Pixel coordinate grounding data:
---

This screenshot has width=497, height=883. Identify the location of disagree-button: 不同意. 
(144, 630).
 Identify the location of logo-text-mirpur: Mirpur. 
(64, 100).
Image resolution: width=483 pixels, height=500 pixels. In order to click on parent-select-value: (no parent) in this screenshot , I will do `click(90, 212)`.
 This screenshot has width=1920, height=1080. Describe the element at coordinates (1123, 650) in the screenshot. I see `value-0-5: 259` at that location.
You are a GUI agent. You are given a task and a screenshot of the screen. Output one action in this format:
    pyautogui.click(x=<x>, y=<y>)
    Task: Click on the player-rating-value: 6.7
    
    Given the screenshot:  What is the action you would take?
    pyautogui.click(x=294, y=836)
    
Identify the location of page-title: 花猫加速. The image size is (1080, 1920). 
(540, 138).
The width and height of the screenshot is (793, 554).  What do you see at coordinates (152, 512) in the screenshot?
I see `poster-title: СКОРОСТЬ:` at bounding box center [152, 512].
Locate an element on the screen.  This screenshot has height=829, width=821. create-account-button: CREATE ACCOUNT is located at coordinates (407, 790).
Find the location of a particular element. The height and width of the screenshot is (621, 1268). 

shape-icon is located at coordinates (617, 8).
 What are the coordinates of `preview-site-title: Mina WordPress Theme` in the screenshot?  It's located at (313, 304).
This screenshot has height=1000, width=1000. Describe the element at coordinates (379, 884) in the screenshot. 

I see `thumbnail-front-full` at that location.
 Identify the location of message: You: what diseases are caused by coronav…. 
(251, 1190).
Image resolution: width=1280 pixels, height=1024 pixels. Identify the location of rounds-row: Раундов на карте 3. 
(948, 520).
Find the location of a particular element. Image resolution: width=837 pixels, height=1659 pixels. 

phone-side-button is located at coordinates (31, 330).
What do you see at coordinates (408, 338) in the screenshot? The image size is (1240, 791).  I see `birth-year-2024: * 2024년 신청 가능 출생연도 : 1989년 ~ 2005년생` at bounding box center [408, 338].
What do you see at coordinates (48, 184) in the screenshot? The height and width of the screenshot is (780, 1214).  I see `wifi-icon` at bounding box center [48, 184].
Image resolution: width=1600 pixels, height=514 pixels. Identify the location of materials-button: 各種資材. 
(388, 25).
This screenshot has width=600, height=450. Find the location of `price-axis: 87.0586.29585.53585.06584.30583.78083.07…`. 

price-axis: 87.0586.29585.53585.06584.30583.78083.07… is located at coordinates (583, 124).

---

### What you should do
Please copy out the lines word for word, starting at the line that contains "Identify the location of logo-text-mirpur: Mirpur." and stopping after the line that contains "phone-side-button is located".

### Task answer
 Identify the location of logo-text-mirpur: Mirpur. 
(64, 100).
Image resolution: width=483 pixels, height=500 pixels. In order to click on parent-select-value: (no parent) in this screenshot , I will do `click(90, 212)`.
 This screenshot has width=1920, height=1080. Describe the element at coordinates (1123, 650) in the screenshot. I see `value-0-5: 259` at that location.
You are a GUI agent. You are given a task and a screenshot of the screen. Output one action in this format:
    pyautogui.click(x=<x>, y=<y>)
    Task: Click on the player-rating-value: 6.7
    
    Given the screenshot:  What is the action you would take?
    pyautogui.click(x=294, y=836)
    
Identify the location of page-title: 花猫加速. The image size is (1080, 1920). 
(540, 138).
The width and height of the screenshot is (793, 554).  What do you see at coordinates (152, 512) in the screenshot?
I see `poster-title: СКОРОСТЬ:` at bounding box center [152, 512].
Locate an element on the screen.  This screenshot has height=829, width=821. create-account-button: CREATE ACCOUNT is located at coordinates (407, 790).
Find the location of a particular element. The height and width of the screenshot is (621, 1268). 

shape-icon is located at coordinates (617, 8).
 What are the coordinates of `preview-site-title: Mina WordPress Theme` in the screenshot?  It's located at (313, 304).
This screenshot has height=1000, width=1000. Describe the element at coordinates (379, 884) in the screenshot. 

I see `thumbnail-front-full` at that location.
 Identify the location of message: You: what diseases are caused by coronav…. 
(251, 1190).
Image resolution: width=1280 pixels, height=1024 pixels. Identify the location of rounds-row: Раундов на карте 3. 
(948, 520).
Find the location of a particular element. Image resolution: width=837 pixels, height=1659 pixels. 

phone-side-button is located at coordinates (31, 330).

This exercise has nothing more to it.